[a. mod.F. blouse (pron. bluz) of obscure etymology: see Littré and Scheler.]
1. A light loose upper garment of linen or cotton, resembling a shirt or smock-frock; properly applied (as an alien term) to the well-known blue blouse of the French workman, but in England sometimes used loosely to designate more or less similar garments.
[1834. Planché, Brit. Costume, 89. A garment called bliant or bliaus, which appears to have been only another name for the surcoat or super-tunic . In this bliaus we may discover the modern French blouse, a tunic or smock-frock.]

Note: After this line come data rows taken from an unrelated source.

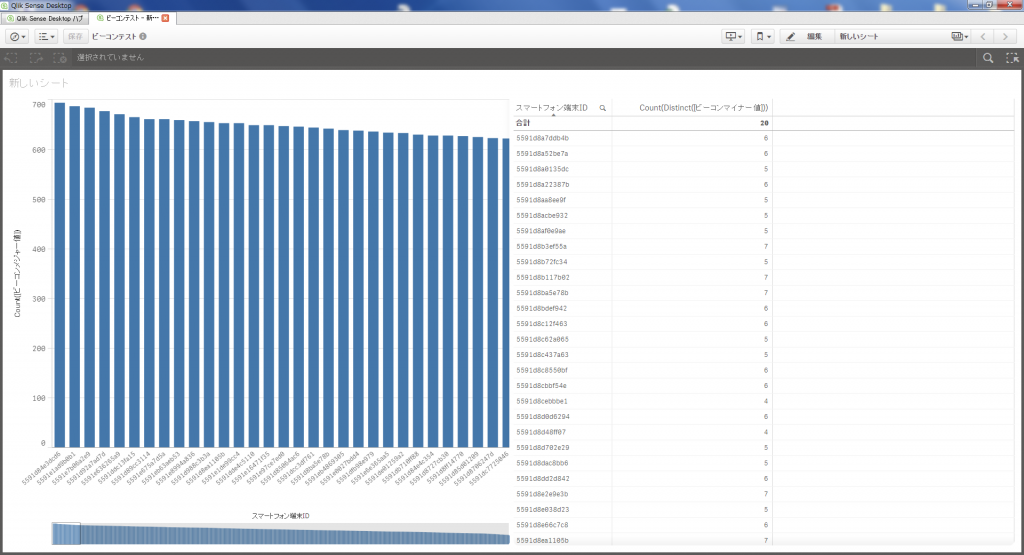Open the selections tool
The height and width of the screenshot is (555, 1024).
coord(1011,58)
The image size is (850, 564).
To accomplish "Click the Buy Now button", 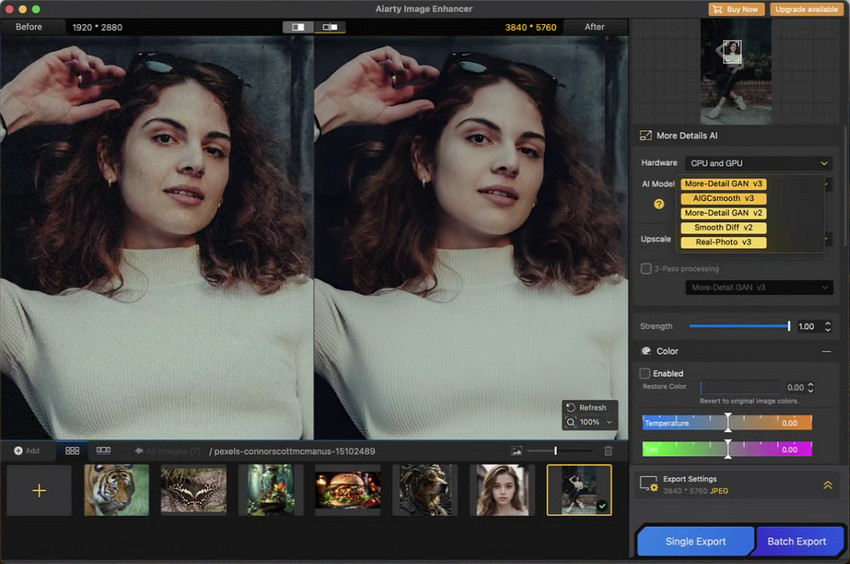I will click(x=735, y=9).
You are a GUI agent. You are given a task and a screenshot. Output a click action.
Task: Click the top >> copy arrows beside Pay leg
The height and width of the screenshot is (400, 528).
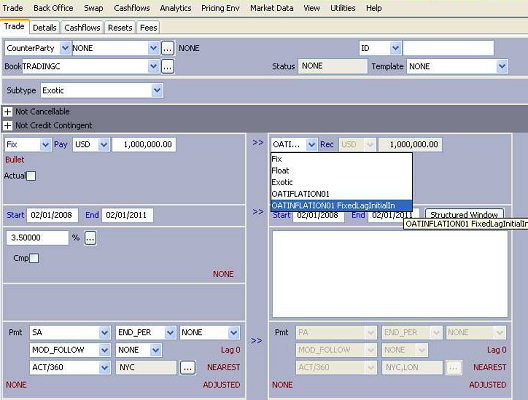[x=258, y=143]
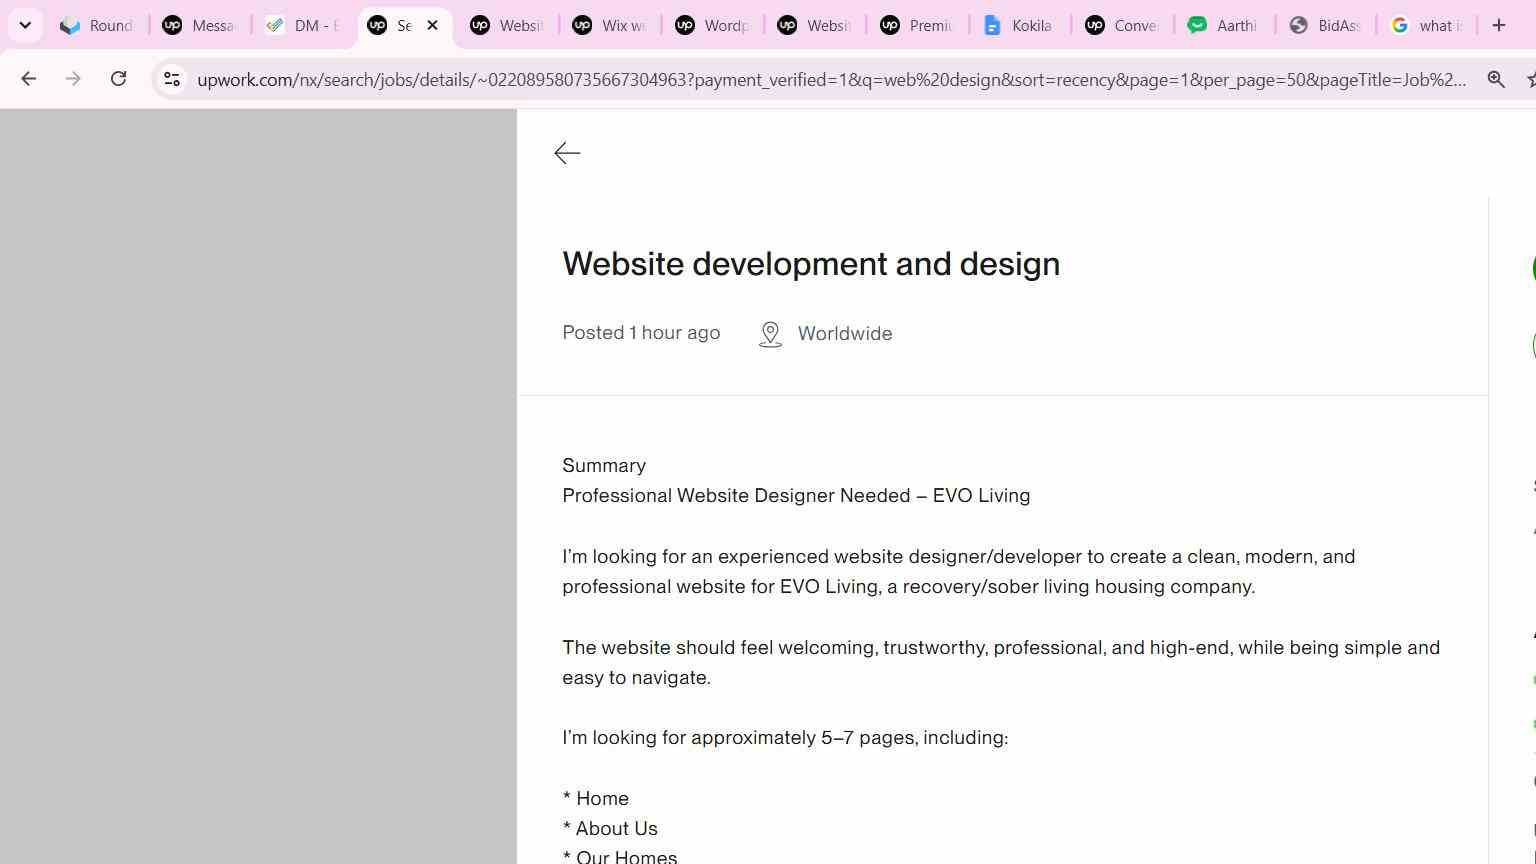Close the active Upwork search tab
1536x864 pixels.
[x=432, y=25]
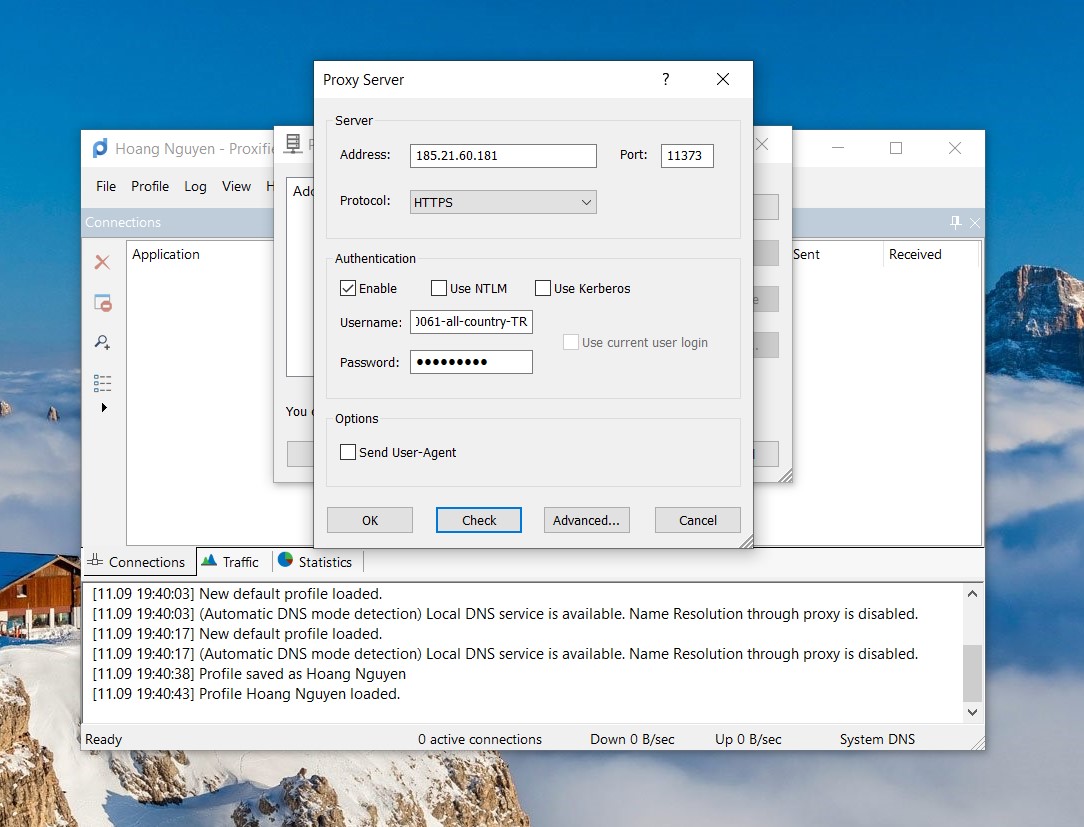This screenshot has height=827, width=1084.
Task: Click the block connection window icon
Action: [x=102, y=302]
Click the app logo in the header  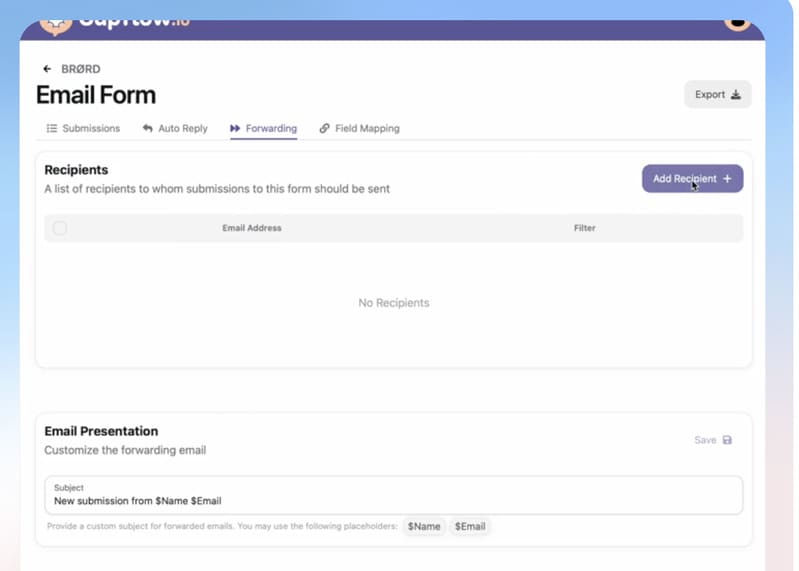coord(56,24)
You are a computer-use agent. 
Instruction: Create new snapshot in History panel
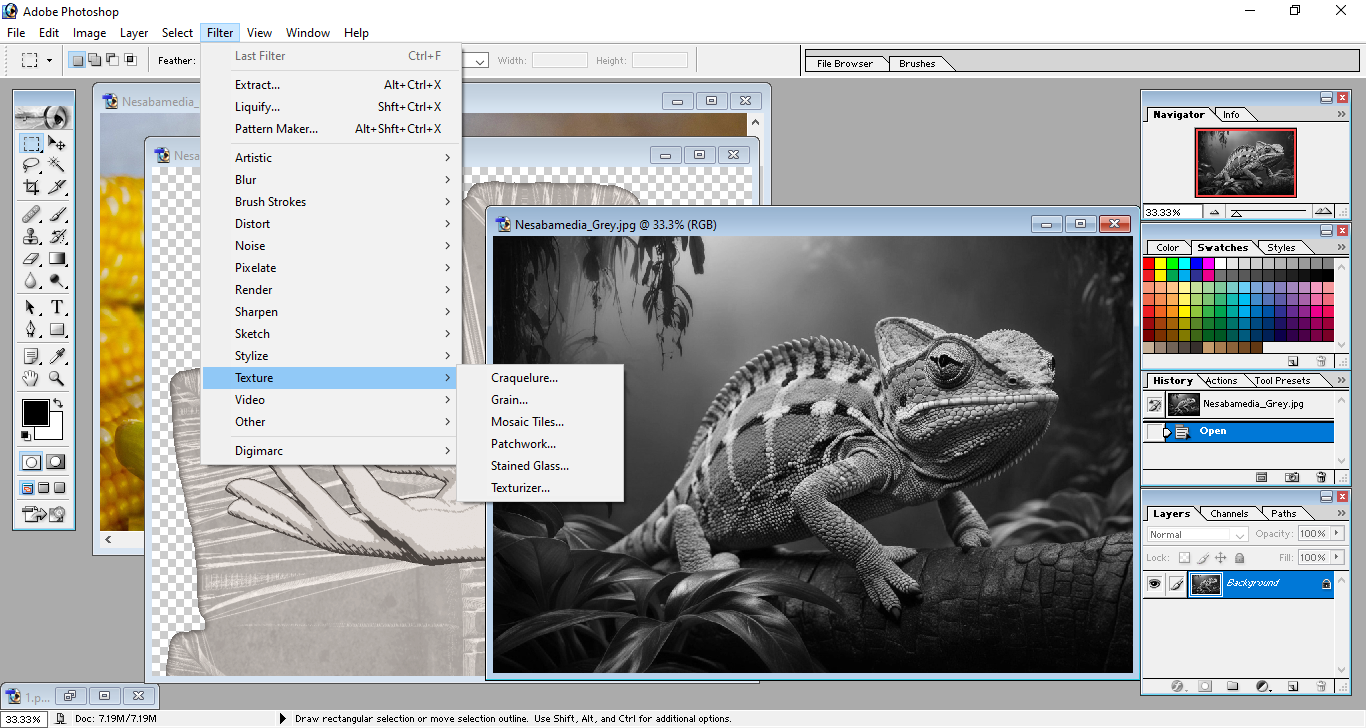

1840. Thackeray, Paris Sketch Bk. (1872), 6. Another has a shooting dress, a third has a blouse.
1875. J. Curtis, Hist. Eng., 153. The lower classes wore a blouse or kind of small frock, made of canvas or fustian.
1879. Hingston, Australian Abroad, ii. 11. The bodies of the general run of Japanese are covered with a blue blouse, tied with a sash around the waist.
2. transf. A French workman.
1865. G. F. Berkeley, My Life of Recoll., II. 281. No wealth of gold would tempt a blouse to risk a charge from an old boar at such close quarters.
1872. Lytton, Parisians, XI. xi. (1878), II. 223. De Mauléon came on a group of blouses.
3. Comb., as blouse-like adj., blouse panier.
1874. Boutell, Arms & Arm., 107. The body armour is a long, narrow, blouse-like garment.
1883. Myras Jrnl., Aug. Narrow box-pleated blouse paniers.